Recurrent central venous access can lead to central venous occlusions.
Collateral flow can be used adventitiously for PICC tip placement.
Sharp recanalization can be used to reconstitute patency of an occluded SVC.
Purpose: To present a unique case in which intravenous medications were administered intermittently through a peripherally inserted central catheter (PICC) line over 2 years in the presence of an occluded superior vena cava (SVC) due to impressive collateral development. However, SVC recanalization was ultimately needed to allow for long-term future access needs.
Case Description: This is a 25-year-old female with cystic fibrosis with known chronic occlusion of the SVC requiring multiple ports and PICC lines to maintain venous access. Despite conservative measures, it eventually became impossible to pass the occlusion via guidewire to properly place a PICC line. Sharp recanalization of the SVC occlusion with port placement was scheduled and successfully performed. The SVC was stented due to severe residual stenosis following recanalization and balloon angioplasty.
Results: Imaging revealed a significantly enlarged hemiazygos vein and numerous prominent collaterals throughout the mediastinum and chest wall, resulting in the majority of chest venous drainage entering the inferior vena cava. After recanalization, her SVC and port remained patent and functional.

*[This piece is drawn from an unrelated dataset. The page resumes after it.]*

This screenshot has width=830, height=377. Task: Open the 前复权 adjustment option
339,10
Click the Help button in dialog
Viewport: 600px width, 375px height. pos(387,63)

Conclusions: For patients with SVC occlusion requiring venous access, a PICC line with the tip placed near the confluence of the brachiocephalic veins may serve as a temporary method for venous access in the presence of extensive collateral flow. However, for long-term access, sharp recanalization of the occlusion should be considered to restore normal laminar blood flow patterns and allow for optimum central venous catheter tip placement at the cavoatrial junction.